BEGIN
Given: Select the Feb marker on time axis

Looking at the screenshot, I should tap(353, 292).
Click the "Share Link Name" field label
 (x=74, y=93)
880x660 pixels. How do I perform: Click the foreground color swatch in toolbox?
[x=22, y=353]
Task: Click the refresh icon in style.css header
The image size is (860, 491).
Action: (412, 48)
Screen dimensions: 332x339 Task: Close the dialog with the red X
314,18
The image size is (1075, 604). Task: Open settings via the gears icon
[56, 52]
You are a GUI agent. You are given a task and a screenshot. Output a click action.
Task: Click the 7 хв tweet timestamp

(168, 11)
END
■ Your goal ■
All of the entries need to be given again, word for word.

■ Response to this exercise ■
Given: Select the Feb marker on time axis

Looking at the screenshot, I should tap(353, 292).
Click the "Share Link Name" field label
 (x=74, y=93)
880x660 pixels. How do I perform: Click the foreground color swatch in toolbox?
[x=22, y=353]
Task: Click the refresh icon in style.css header
The image size is (860, 491).
Action: (412, 48)
Screen dimensions: 332x339 Task: Close the dialog with the red X
314,18
The image size is (1075, 604). Task: Open settings via the gears icon
[56, 52]
You are a GUI agent. You are given a task and a screenshot. Output a click action.
Task: Click the 7 хв tweet timestamp

(168, 11)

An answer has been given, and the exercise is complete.